Certains voyageurs mesurent la terre
avec un coupon de texte
certains philosophes vont chez le menuisier
pour vriller une question
certains poètes vont chez le tailleur
pour que soit rapiécé leur déchirement
moi je cours m'effacer dans un amas
de vide ou un tas d'ombre.


Abdallah Zrika
Insecte de l’infini

 
 Extrait

Ces sables sont seulement pour la lecture.
Mais l’écriture ouvre ta peau pour que
le poison de l’encre rentre dans ton cœur.
Je ne veux pas rester sans tête comme la
pierre.

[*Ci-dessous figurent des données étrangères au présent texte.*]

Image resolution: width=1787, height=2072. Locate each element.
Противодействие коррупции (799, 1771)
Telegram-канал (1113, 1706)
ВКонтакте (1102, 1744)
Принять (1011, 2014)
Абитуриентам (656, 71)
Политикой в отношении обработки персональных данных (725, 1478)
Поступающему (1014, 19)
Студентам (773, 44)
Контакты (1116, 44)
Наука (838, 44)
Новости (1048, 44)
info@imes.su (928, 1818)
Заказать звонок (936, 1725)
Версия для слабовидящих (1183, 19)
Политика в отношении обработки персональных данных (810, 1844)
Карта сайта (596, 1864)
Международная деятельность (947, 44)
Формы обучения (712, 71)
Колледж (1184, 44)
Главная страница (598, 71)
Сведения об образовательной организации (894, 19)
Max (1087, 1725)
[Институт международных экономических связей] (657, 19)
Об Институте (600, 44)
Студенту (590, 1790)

J’en ai assez de l’écriture qui ne
meurt pas avant que le corps du poète
ne soit pourri par l’odeur de l’isolement.

 


Abdallah Zrika
Rouge des pantalons du soleil

I


Ah comment voir
alors que mon œil est circoncis
Est-ce cela la terre
ou un caillou pour les ablutions
C’est quoi cette route qui s’étend du harem au paradis
Et cette femme qui n’a trouvé que le dos de son serviteur pour se hisser et regarder
un cercueil passer sous sa fenêtre
Ces fontaines se déversant de la rouille d’une gorge
Ces astrologues empêchés par les mouches d’observer le ciel
Ces labyrinthes qui conduisent à la morsure d’un chien
Mais je ne savais pas qu’entre l’Orient et l’Occident
il y a un voile
et un chapelet de péchés

II


Comment ta main ne deviendrait-elle pas une pute
si tu peins chaque jour
Comment serait-elle si la toile devenait un champ
et ton œil un corbeau
Qu’auraient fait Monet Renoir et Pissarro
s’ils n’étaient pas sortis à l’air libre
Et puis comment serait la couleur de la folie sinon jaune
Que vaut un trait s’il n’est pas comme le fil du rasoir
As-tu vu ce visage comme un pain rond
ces femmes comme des patates
et ce soleil qui ne sert à aucun matin
Qu’aurait fait Matisse s’il n’avait pas soufflé
dans un pantalon rouge
à quoi aurait servi cette chaise cassée si elle n’avait pas attendu
que Van Gogh sorte du désert d’un hôpital

III


Ingres
Pourquoi le corps commence-t-il par le dos
Degas
Qui danse
La taille ou le vide
Michel-Ange
Quelle Renaissance y a-t-il si ce n’est la renaissance du corps
Aurait-on pu découvrir l’Amérique avant de découvrir les replis
du corps
J’ai oublié comment je suis entré dans ce très vieux bar
où Manet revêtait un pantalon olive froissé
Bonnard aidait une femme à enlever sa chemise
Matisse peignait un mollet avec le bleu de ses yeux
Et où je n’ai vu personne d’autre
À la porte j’ai vu Modigliani essayant de monter la bicyclette
d’une femme qui s’était penchée par mégarde.